━━━ Records to process ━━━

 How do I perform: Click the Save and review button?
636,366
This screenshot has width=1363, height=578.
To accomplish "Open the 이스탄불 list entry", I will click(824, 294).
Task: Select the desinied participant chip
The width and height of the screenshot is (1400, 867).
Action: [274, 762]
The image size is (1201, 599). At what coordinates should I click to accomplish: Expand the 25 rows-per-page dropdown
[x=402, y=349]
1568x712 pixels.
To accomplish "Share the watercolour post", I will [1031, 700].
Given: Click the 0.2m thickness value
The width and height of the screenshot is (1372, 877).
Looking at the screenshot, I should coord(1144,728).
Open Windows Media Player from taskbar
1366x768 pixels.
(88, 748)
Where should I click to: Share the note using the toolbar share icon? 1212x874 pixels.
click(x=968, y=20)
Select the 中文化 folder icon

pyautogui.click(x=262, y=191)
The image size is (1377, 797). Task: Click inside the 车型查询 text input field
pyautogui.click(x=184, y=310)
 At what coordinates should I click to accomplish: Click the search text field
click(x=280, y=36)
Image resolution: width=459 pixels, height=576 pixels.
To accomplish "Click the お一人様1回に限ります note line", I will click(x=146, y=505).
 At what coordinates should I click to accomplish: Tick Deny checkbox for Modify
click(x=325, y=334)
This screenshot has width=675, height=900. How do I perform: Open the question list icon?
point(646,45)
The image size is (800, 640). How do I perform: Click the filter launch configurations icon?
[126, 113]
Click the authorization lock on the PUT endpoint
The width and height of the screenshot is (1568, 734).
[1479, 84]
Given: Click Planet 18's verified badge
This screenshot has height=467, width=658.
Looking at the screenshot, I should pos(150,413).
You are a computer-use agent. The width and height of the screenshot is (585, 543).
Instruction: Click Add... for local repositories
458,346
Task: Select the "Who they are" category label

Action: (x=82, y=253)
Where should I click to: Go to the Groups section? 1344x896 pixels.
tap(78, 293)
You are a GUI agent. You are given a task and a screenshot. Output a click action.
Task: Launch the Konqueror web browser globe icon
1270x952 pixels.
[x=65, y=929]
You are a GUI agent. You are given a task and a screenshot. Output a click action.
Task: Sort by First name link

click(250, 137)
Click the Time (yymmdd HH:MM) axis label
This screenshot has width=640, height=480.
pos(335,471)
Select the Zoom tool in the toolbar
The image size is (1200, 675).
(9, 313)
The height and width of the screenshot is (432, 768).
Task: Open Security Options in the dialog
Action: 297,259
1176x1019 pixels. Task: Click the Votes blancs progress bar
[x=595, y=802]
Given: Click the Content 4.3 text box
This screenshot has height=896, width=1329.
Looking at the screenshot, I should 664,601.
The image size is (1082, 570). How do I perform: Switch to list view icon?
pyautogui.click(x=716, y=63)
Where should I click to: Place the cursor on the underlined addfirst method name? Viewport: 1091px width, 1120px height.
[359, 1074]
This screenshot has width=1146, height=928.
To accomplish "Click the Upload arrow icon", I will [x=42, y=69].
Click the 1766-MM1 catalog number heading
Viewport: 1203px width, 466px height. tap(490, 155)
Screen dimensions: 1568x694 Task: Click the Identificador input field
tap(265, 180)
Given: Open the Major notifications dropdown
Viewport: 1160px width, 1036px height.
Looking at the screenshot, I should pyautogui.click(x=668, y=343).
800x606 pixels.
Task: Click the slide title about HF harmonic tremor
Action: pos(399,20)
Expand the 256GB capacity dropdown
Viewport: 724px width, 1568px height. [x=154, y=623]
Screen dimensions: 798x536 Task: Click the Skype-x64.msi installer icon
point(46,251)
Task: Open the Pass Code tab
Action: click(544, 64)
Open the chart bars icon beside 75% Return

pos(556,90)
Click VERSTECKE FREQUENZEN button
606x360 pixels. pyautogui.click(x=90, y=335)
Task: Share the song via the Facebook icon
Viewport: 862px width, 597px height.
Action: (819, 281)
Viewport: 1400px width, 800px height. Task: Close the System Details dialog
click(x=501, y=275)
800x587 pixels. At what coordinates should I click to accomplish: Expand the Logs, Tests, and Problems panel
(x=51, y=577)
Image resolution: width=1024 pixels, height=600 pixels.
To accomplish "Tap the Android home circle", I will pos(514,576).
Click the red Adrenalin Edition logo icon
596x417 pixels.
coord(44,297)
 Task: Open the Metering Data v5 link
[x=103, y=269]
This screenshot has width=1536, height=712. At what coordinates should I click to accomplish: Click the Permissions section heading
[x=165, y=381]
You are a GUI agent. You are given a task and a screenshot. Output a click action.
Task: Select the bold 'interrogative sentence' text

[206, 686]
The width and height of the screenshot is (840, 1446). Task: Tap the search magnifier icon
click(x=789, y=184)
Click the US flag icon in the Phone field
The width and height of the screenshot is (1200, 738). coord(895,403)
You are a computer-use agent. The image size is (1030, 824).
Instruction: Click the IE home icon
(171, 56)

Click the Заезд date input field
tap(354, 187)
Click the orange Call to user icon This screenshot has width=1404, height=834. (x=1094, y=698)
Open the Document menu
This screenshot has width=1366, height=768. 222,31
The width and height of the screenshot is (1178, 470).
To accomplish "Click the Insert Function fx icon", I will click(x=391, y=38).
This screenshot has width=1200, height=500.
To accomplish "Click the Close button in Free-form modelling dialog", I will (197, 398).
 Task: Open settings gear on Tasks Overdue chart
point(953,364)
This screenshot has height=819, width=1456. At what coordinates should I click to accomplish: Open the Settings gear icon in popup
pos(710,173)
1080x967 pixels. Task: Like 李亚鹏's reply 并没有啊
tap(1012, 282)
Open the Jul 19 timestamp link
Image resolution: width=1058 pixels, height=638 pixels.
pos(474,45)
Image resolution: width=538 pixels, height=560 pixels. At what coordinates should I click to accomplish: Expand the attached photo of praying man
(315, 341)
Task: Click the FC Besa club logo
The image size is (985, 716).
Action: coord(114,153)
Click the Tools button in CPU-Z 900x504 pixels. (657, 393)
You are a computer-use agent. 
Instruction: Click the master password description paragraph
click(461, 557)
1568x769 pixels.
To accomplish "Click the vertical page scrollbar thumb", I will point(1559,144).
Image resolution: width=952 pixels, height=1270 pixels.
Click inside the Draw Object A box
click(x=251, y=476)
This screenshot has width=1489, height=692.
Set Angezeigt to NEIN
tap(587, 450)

━━━

**Directions for this task:**
Your task is to list each line of the records with the word "computer".

**Exercise result:**
You are a computer-use agent. The width and height of the screenshot is (585, 543).
You are a computer-use agent. The image size is (1030, 824).
You are a computer-use agent. 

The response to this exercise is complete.